Pendahulu Sunak, Liz Truss, sempat meluncurkan paket pemotongan pajak yang kontroversial pada bulan September. Ia terpaksa mengundurkan diri setelah bekerja kurang dari dua bulan. Kebijakan Truss ketika itu membuat nilai mata uang poundsterling Inggris anjlok, menaikkan biaya pinjaman dan memicu intervensi darurat dari Bank Sentral Inggris.
Sejak Sunak menggantikan Truss pada akhir Oktober, ekonomi Inggris telah tenang kembali. Tetapi ia masih menghadapi krisis biaya hidup dan meluasnya keresahan tenaga kerja akibat sejumlah aksi mogok kerja yang dilakukan pekerja sektor publik utama, mulai dari perawat dan pengemudi ambulans hingga pekerja kereta api. Aksi mogok kerja yang mengganggu sistem operasi tersebut dilakukan untuk menuntut gaji yang lebih baik agar dapat menyeimbangkan inflasi yang terus melonjak.
Inflasi di Inggris mencapai 10,7 persen pada bulan November, turun sedikit dibanding raihan pada Oktober, tetapi masih mendekati level tertinggi dalam empat dekade terakhir.

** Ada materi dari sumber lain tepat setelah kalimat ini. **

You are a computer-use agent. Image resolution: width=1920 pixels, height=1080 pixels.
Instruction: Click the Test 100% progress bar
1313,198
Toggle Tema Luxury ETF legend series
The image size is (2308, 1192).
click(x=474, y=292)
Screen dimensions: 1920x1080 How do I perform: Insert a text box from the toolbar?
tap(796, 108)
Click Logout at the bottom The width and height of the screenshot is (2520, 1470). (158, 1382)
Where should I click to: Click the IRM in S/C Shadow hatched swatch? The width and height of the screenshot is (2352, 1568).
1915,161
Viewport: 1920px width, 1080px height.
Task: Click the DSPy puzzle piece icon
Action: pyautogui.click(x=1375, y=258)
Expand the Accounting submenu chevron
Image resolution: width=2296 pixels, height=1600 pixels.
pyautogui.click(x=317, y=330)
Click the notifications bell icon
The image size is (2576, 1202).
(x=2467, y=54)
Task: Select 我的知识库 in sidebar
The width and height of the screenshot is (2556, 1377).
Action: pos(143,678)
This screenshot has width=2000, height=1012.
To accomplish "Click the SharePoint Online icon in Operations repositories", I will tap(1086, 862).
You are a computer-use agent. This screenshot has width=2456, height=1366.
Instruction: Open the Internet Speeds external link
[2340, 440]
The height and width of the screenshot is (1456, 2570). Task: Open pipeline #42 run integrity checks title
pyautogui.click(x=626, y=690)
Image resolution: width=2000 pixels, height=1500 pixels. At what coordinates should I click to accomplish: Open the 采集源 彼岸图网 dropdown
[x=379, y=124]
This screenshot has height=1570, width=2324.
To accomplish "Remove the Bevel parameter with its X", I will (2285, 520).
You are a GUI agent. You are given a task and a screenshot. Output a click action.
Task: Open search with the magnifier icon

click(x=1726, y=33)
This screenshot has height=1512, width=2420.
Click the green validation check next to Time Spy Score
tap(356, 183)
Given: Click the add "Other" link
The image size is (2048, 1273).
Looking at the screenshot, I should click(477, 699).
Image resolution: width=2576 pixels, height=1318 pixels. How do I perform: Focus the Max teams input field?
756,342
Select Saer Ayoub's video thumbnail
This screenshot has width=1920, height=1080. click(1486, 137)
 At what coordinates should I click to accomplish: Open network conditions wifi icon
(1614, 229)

Biaya energi dan makanan melonjak, di mana sebagian besar didorong oleh perang Rusia di Ukraina, dan standar hidup jutaan warga Inggris juga ikut anjlok.
Dalam beberapa minggu terakhir ini, pemerintahan Sunak juga berada di bawah tekanan yang terus meningkat, untuk mengatasi kegagalan dalam sistem kesehatan masyarakat. Banyak berita utama di halaman depan surat kabar Inggris yang mengabarkan soal kurangnya jumlah tempat tidur di rumah sakit dan catatan waktu tunggu yang diperlukan untuk menemui dokter atau mendapatkan ambulans.
Pihak berwenang menyalahkan tingginya jumlah kasus flu dan COVID-19 pada pemerintah, tetapi kepala urusan kesehatan mengatakan masalah ini sudah berlangsung lama dan lebih sebagai akibat kekurangan dana pemerintah yang kronis.